- The Washington Times - Friday, April 6, 2007

AUGUSTA, Ga. — Little about yesterday’s opening-round play felt like the Masters.

It was cold at Augusta National, literally and metaphorically, on a day that looked more like a standard U.S. Open than the 71st Masters.

Few roars echoed around the shrine in the pines created by Bobby Jones and Alister MacKenzie nearly 75 years ago — but there were quite a few groans. The erstwhile par-72 drama machine, once the game’s most entertaining blend of risk-reward brilliance, forced the world’s best players into pure survival mode during a round that yielded just nine sub-par rounds and left career extras Justin Rose and Brett Wetterich atop the leader board with 69s.

Such a ho-hum score hasn’t merited the first-round lead at the Masters since 1998, when Fred Couples started with a 69 en route to a silver-medal finish behind Mark O’Meara.

Unfortunately, 3 under was the best score available given the combination of dry, cool, breezy conditions and years of recent course changes. When the greencoats reacted to advances in technology and the ravages of Tiger Woods — who shot a 73 yesterday — by adding rough, narrowing fairways and tacking on more than 500 yards of length to the MacKenzie masterpiece beginning in 1999, players predicted attrition would follow.

But until yesterday, nobody had experienced the 7,445-yard present-day beast after a week of rain-free weather. Players had experienced fiery, concrete greens at Augusta National many times, most recently in 1999 (when the course measured 6,985 yards). And they had experienced the stresses of the added length, approximately 30 yards a hole since 1997. But yesterday they felt the sting of both for the first time.

“This place has turned out to be one of the three toughest courses in the world,” three-time Masters champion Gary Player said after opening his 50th bid at Augusta National with an 83.

It wasn’t always so. The Masters used to be one of golf’s feel-good majors. The season’s Grand Slam opener used to be wildly entertaining, courtesy of a course where birdies were everywhere, eagles common and roars of excitement omnipresent.

No more.

The greencoats, understandably, wanted to protect the layout’s integrity from the kind of record-setting thrashing Woods put on the place in 1997. But yesterday the world found out what happens when the weather doesn’t douse the stiffened, lengthened property with challenge-softening rains: The drama machine becomes a U.S. Open venue, and the Masters loses some of its identity.
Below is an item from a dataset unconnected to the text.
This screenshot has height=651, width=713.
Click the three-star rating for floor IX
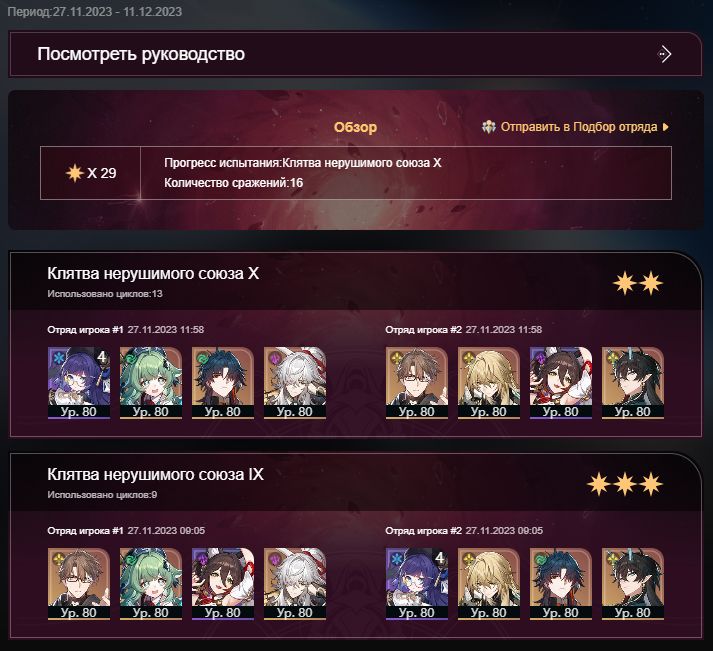point(625,484)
“It’s a grind,” Rich Beem said after showing some of the form that allowed him to capture the 2002 PGA Championship, shooting a 71. “There weren’t many roars out there, that’s for sure.”

And the new-look, ruthlessly difficult Masters can’t be justified with yesterday’s leader board. Of the nine players at 1 under or better, only Beem and David Toms (70) boast major titles. And both Beem and Toms (2001 PGA Championship) are five years or more removed from their single Slam outburst.

While 18 holes doesn’t a champion make, such a board is hardly a ringing endorsement for a layout that almost never yielded an unheralded, some might say unworthy, champion in its previous, kinder, gentler incarnation.

Pre-tournament mega-favorite Woods tried to save a forgettable first day with a late-afternoon charge, climbing to 1 under through 16 holes after birdies on both of the back-nine par-5s (Nos. 13 and 15). But uncharacteristically, the 12-time major champion bogeyed the final two holes after spraying drives wildly into the trees.

“I threw away a good round of golf,” Woods said after his closing bogeys dropped him into a tie for 15th. “It will be interesting this weekend with the course playing so dry — 1999 was probably the driest I’ve seen it. But with all the dry air [in the forecast], I’m sure by the time we’re done it will rival that.”

Conditions are expected to become increasingly chillier and windier over the next two days with tomorrow’s low in the 30s, and no rain is in the forecast to soften and slow the greens. The greencoats could choose to water the putting surfaces and place pins in more accessible spots. But conventional wisdom seems to be that they would prefer the winner not have the chance to break 280.

“It’s playing as hard as I’ve ever played it,” said Chris DiMarco, who finished with a 75. “Balls are bouncing 10 to 15 yards off of greens. … And I don’t see them slowing it down much. I think they want it where par is an excellent score, and that’s pretty standard now at most majors.”